Acquiring OneDrive & SharePoint Attachments of Emails

Forensic Email Collector (FEC) can acquire OneDrive / SharePoint modern attachments and their revisions during Microsoft Graph API and Exchange Web Services (EWS) acquisitions. When using Microsoft Graph API, OneDrive modern attachments can be acquired both for M365 and personal Microsoft accounts while EWS does not support personal Microsoft accounts.

You will be presented with the following options on the Graph API or EWS settings page:

OneDrive Modern Attachment Options

OneDrive Attachment Acquisition Options

1. Fetch OneDrive Attachments

When this option is selected, FEC will detect OneDrive Attachments in acquired emails and attempt to acquire them. This includes both the OneDrive items that originated from the target user’s own OneDrive and outside items that were shared with the user. IMPORTANT The OneDrive Attachment is the current version of the OneDrive item at the time of acquisition.

2. Advanced OneDrive Options

Opens the Advanced OneDrive Options page where additional options can be specified.

3. Direct Link Fallback Acquisition

Some modern attachments encountered in emails may not be sharing links, but direct hyperlinks to an item in OneDrive or SharePoint. This option controls whether FEC should attempt to directly download items using such hyperlinks.

IMPORTANT Items acquired using Direct Link Fallback Acquisition typically do not have a Service ID and have little to no metadata.

4. Detect Extension from Binary Contents

When an item is acquired via Direct Link Fallback Acquisition, its filename and extension may be unknown. In such scenarios, enabling this option would cause FEC to attempt to determine the file type from the binary contents of the acquired file.

5. Fetch Revisions of OneDrive Attachments

When this option is selected, FEC will also request revision information for each OneDrive Attachment from Graph API. If the item has revisions, they will be acquired along with the parent OneDrive Attachment.

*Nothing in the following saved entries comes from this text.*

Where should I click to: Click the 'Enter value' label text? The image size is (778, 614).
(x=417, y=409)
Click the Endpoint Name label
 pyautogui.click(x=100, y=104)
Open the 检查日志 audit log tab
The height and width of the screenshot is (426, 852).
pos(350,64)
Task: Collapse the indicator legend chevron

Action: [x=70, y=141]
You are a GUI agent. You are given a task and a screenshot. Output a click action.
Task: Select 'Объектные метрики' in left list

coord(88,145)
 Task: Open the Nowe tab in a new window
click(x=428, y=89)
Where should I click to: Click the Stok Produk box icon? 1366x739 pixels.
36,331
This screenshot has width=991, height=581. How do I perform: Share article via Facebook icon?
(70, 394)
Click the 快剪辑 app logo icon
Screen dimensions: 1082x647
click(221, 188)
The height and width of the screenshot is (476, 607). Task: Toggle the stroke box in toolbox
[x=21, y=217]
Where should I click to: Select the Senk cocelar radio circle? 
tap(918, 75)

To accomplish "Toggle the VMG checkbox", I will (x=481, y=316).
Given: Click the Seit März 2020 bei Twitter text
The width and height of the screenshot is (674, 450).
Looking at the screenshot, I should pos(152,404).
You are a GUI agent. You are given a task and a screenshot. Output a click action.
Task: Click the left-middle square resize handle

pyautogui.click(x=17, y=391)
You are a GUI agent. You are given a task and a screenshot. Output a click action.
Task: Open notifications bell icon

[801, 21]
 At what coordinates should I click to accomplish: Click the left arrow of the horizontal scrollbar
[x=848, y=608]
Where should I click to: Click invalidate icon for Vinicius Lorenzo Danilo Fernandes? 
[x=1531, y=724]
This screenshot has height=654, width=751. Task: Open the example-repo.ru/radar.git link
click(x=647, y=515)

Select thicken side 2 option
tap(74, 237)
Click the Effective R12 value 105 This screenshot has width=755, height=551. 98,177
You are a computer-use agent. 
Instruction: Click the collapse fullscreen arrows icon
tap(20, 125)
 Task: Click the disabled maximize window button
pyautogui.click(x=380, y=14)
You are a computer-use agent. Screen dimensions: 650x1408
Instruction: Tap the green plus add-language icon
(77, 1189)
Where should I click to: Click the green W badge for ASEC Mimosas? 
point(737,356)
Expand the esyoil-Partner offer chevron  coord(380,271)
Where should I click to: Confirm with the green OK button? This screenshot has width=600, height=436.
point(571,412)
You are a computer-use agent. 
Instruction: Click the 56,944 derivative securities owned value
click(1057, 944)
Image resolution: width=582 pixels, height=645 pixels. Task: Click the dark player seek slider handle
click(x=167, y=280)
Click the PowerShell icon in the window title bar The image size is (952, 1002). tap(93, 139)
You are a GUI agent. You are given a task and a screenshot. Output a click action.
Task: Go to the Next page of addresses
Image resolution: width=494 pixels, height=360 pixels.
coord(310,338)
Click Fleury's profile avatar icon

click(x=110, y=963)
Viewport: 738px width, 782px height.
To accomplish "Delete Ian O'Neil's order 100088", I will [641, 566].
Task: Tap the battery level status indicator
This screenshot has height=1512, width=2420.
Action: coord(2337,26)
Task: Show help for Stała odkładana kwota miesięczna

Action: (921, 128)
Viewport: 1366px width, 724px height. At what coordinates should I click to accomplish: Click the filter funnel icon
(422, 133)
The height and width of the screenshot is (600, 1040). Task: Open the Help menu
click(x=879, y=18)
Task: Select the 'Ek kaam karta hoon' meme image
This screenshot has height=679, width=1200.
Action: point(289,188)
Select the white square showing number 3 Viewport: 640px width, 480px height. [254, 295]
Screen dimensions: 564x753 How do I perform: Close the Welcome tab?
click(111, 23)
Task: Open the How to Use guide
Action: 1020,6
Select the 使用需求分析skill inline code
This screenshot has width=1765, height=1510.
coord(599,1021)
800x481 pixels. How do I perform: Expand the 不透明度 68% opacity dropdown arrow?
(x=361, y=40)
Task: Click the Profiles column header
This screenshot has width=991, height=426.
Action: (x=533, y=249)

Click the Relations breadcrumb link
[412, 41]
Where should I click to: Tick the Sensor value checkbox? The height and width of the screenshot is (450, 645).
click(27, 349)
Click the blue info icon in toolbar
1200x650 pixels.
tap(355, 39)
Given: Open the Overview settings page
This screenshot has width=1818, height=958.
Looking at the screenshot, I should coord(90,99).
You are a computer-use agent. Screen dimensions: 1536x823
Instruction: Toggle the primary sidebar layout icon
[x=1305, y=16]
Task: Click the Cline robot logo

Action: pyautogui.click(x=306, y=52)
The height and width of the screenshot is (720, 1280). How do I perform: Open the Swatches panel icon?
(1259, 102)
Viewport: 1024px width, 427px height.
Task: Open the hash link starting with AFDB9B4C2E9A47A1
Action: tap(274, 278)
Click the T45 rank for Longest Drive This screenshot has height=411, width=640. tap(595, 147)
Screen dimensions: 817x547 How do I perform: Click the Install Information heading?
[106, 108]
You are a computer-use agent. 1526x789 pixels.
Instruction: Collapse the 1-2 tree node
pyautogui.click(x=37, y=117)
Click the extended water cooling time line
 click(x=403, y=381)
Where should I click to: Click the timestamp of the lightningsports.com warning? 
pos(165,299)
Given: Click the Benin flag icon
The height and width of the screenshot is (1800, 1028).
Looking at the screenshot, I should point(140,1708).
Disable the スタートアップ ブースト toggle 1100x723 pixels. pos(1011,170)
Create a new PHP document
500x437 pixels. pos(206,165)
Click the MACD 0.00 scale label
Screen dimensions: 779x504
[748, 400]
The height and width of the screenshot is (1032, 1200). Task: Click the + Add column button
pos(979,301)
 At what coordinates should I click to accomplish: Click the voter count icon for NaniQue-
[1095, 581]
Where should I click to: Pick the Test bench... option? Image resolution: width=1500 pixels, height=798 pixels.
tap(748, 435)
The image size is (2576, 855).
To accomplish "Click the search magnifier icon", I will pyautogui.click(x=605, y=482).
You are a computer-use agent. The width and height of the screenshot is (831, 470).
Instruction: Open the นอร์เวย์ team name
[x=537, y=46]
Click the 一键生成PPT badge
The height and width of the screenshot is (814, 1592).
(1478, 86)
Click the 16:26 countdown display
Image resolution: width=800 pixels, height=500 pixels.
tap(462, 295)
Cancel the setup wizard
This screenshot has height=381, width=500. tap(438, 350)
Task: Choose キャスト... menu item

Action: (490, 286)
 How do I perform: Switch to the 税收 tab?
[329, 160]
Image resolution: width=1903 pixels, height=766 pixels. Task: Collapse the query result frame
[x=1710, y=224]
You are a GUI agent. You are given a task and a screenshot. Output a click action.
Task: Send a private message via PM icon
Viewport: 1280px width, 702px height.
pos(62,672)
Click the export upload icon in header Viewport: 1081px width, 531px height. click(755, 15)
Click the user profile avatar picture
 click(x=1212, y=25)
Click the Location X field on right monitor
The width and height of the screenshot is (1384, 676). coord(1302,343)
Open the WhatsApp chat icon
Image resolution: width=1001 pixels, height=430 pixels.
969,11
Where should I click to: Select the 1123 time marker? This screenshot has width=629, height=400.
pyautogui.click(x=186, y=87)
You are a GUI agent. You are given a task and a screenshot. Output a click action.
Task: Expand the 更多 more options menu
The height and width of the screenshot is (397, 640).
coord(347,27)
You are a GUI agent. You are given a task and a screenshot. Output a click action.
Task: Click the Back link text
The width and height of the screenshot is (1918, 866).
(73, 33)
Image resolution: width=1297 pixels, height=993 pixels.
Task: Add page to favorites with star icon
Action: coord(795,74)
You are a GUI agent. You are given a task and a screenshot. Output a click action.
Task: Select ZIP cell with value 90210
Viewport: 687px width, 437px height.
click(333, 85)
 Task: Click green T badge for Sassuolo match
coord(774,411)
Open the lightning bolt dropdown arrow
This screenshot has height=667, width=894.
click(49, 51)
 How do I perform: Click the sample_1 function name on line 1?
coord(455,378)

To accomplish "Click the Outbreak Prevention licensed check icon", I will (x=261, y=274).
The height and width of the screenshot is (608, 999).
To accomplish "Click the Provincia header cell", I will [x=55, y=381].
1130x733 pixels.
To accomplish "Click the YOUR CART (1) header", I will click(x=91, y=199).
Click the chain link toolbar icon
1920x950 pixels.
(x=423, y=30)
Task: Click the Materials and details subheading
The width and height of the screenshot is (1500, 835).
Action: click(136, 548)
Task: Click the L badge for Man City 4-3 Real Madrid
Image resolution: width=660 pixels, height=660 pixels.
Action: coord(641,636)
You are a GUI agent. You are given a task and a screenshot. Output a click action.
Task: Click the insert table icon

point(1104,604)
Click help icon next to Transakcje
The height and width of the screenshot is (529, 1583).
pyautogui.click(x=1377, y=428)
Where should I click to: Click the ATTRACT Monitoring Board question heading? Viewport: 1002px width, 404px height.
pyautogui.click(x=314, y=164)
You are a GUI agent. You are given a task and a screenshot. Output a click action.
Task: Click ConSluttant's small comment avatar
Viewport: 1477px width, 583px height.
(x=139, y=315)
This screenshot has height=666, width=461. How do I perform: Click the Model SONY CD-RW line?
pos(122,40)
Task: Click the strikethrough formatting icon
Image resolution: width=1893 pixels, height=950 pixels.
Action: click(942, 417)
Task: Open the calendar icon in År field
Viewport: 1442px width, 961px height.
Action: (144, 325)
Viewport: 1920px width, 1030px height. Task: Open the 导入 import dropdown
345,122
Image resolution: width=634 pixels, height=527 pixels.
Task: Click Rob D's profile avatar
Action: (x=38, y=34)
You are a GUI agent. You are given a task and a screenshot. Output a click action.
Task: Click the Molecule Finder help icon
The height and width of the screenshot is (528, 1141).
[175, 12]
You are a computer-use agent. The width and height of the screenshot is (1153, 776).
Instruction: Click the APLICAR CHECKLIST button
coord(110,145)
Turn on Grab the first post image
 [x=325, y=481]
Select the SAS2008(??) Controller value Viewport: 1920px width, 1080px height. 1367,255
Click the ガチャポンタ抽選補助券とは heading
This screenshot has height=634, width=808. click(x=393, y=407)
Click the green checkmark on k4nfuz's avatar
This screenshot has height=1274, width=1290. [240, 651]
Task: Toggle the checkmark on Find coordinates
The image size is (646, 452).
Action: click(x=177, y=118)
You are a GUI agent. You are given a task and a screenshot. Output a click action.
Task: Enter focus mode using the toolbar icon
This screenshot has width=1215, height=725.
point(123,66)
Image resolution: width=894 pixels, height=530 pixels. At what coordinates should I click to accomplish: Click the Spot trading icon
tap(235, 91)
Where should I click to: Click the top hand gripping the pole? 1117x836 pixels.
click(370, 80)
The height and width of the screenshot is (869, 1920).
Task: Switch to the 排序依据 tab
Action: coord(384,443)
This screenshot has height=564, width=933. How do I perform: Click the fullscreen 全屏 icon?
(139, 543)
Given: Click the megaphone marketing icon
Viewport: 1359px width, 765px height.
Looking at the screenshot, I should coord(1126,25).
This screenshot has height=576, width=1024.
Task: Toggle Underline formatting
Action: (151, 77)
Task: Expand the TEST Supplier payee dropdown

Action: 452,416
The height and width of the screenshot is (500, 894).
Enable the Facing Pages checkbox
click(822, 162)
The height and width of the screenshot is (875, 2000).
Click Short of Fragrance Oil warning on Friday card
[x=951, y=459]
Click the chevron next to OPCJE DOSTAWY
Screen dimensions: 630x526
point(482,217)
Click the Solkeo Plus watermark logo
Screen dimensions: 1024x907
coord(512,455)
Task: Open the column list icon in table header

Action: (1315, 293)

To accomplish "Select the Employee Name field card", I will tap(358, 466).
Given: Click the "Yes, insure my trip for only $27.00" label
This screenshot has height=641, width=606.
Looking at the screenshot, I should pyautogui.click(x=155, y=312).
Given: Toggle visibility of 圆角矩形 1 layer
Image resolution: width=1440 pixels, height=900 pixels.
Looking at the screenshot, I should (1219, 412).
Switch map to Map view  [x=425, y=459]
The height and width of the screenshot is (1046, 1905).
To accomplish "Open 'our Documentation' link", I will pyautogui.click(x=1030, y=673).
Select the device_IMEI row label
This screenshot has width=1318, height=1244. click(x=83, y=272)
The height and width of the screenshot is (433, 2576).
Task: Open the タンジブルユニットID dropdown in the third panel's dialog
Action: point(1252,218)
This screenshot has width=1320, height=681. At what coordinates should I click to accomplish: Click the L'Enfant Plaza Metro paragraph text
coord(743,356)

6. Fetch Only the Latest Revision Before Parent was Sent

A OneDrive Attachment that was referenced in an email can continue to be modified after the email was sent. When this option is selected, FEC will limit OneDrive revision acquisition to the latest OneDrive revision before the sent date of the email.

For example, let’s look at the following timeline:

A file was created on OneDrive on January 1, 2019
The file was revised on March 1, 2019
The file was revised again on March 15, 2019
The file was attached to an email as a OneDrive Attachment and sent on April 1, 2019
The file was revised again on May 1, 2019

When the Fetch Only the Latest Revision Before Parent was Sent option is selected, the current version of the OneDrive Attachment (as of May 1, 2019) and the latest OneDrive revision before the email was sent (as of March 15, 2019) would be acquired.

7. Do not Acquire Any Revisions / Acquire All Revisions Instead (Toggle)

This toggle controls FEC’s behavior when the Fetch Only the Latest Revision Before Parent was Sent option is enabled, but no such revision can be found. You can direct FEC to acquire all revisions for that OneDrive item instead, or not to acquire any revisions for that OneDrive item.

How Are the OneDrive Attachments and Revisions Stored?

You can find the acquired OneDrive Attachments and their revisions inside your output folder in a folder structure that looks as follows:

Directory<project root>
- DirectoryItems
  - Directory!-- Drive Attachments --!
    Directory<Parent Message ID>
    Directory<OneDrive Attachment No>
    DirectoryRevision_<revision date>_<revision ID>
    …
    …
  - …
- DirectoryLogs
  - Downloaded_Drive_Attachments.csv
  - Remaining_Drive_Attachments.csv
  - Downloaded_Drive_Attachment_Revisions.csv
  - Remaining_Drive_Attachment_Revisions.csv
  - …

The creation and last modification file system timestamps of the acquired OneDrive Attachments and their revisions will be set to reflect the file metadata acquired from Microsoft Graph API.